Being “pledged to be married” is a state akin to being “engaged,” but more legally binding.

This rule surprised me. I had been expecting that a man caught raping a woman would be executed. And the fact that the girl now has to marry the man who raped her… well, it seems counterintuitive to me. However, the cultural context is again very important here: If the man were executed, what would happen to the girl? Since she would no longer be a virgin, no man would want to marry her, and so she’d have no means of supporting herself. (And, along those lines, I’m sure the Israelites had as much of a tendency to “blame the victim” as we do in 21st Century North America—there would always be a lingering doubt, in men’s minds, as to whether she was really raped or not.)

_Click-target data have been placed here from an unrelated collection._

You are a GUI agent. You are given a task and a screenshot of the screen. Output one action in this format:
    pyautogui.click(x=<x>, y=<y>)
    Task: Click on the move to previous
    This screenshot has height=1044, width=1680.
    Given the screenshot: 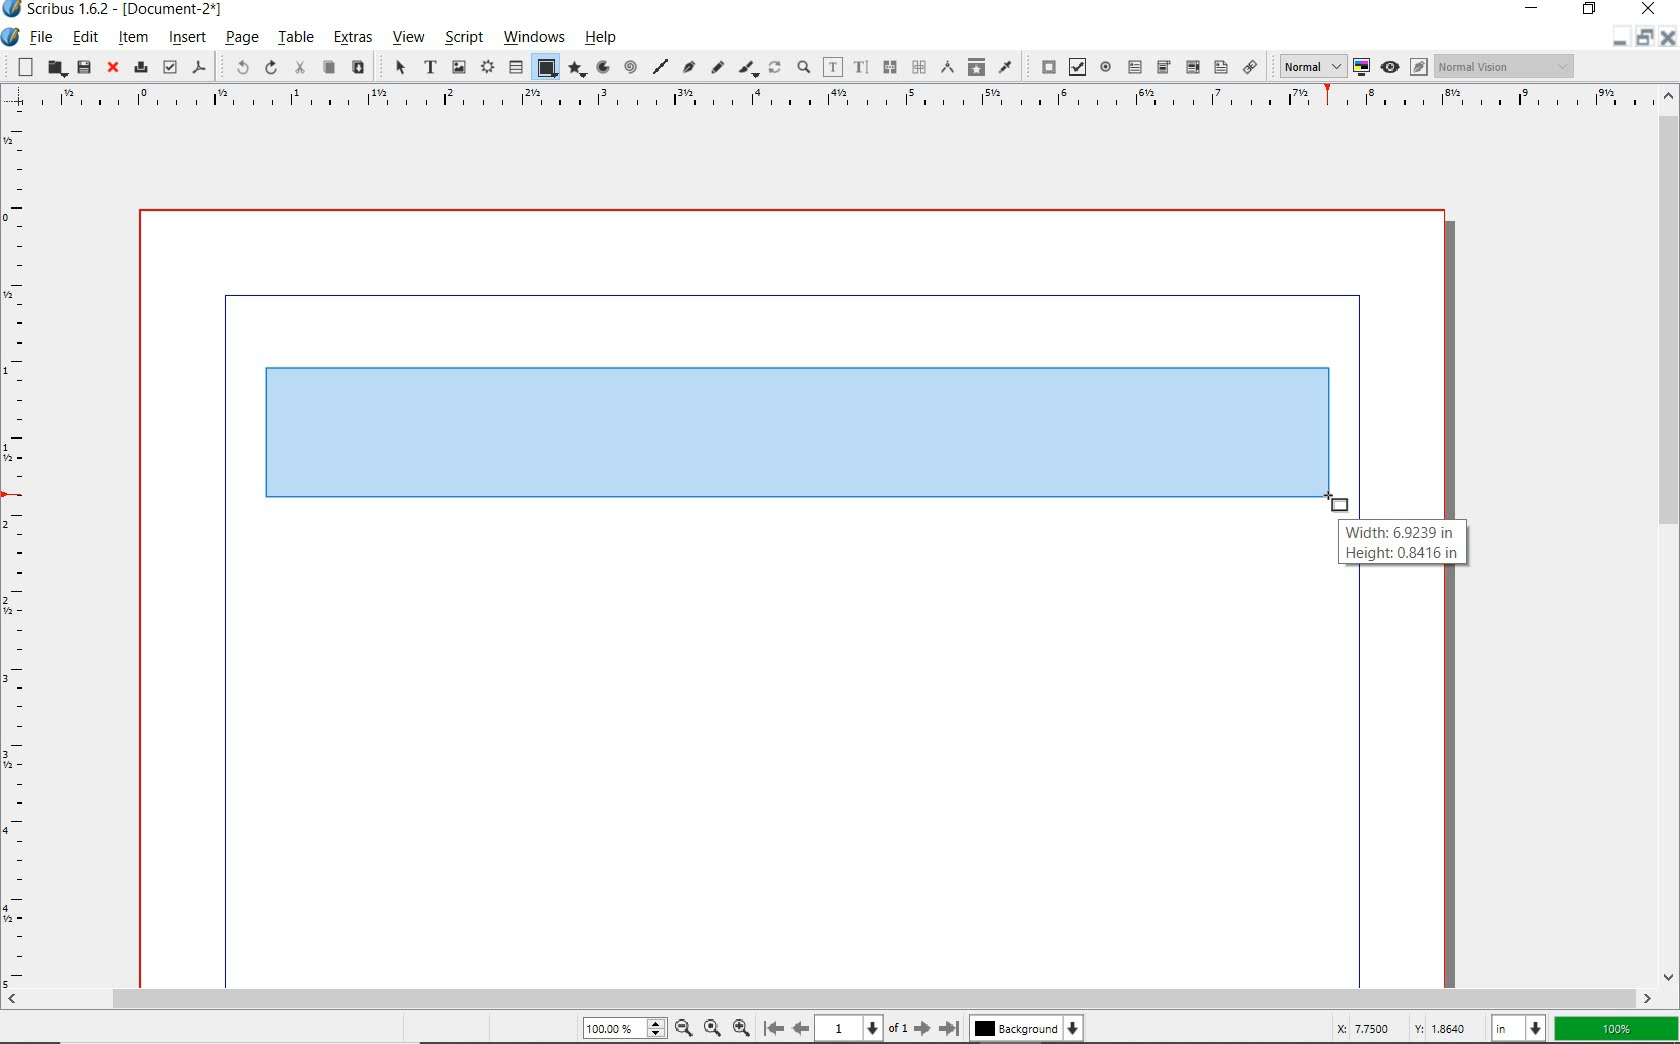 What is the action you would take?
    pyautogui.click(x=800, y=1026)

  • If a man is out in the country—as opposed to being within a city—and comes across a girl who is pledged to be married, and he rapes her, he is to be executed. Again, no method of execution is given.
This one makes more sense to me than the previous one. The man rapes a woman, and he is executed for it. It “feels” more like justice to me, and doesn’t leave the lingering uncomfortableness that the previous rule left. However, in my mind, this law also depends on the man who is currently betrothed to the woman going through with it, and marrying her, even though she is no longer a virgin. If he didn’t, then again, the woman would be destitute, and would have nowhere to turn to provide for herself.

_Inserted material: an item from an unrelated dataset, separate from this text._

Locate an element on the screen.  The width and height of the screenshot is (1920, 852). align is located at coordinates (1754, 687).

  • On the other hand, if the same thing happens, but within a city, both the man and the woman are to be executed: “the girl because she was in a town and did not scream for help, and the man because he violated another man’s wife” (verse 24).
And again, this one leaves a bad taste in my mouth. I don’t understand it. Even if the woman were being raped within a city, what are probably going to be the first words out of the man’s mouth? I’m guessing something along the lines of, “scream and I’ll kill you.” If I were writing the laws—and this is heresy, I realize that—I would have had the man executed, just as he was in the previous law.

Finally:

  • A man is not to marry his father’s wife—since it’s worded this way, I assume this means that a man cannot marry his mother or his step-mother—because this would “dishonor his father’s bed” (verse 30).

Thoughts

When I say things like, “this law makes sense to me,” or, “that law doesn’t make sense to me,” don’t think that I’m offering judgements on God’s law; I mean just what I’m saying: whether or not the laws make sense to me. As I’ve been saying in other posts, if it doesn’t make sense to me, the problem is with me, and my understanding, not with the law.

I don’t know if I’m overstating the case, when I talk about women not being able to support themselves on their own. For the most part, I’m inferring that, from other passages, and rules such as the ones in this passage.

As life goes on, and I read the Bible over and over again, I’ll continue to come to passages like this, that I don’t understand, and hopefully God will provide more understanding as time goes by.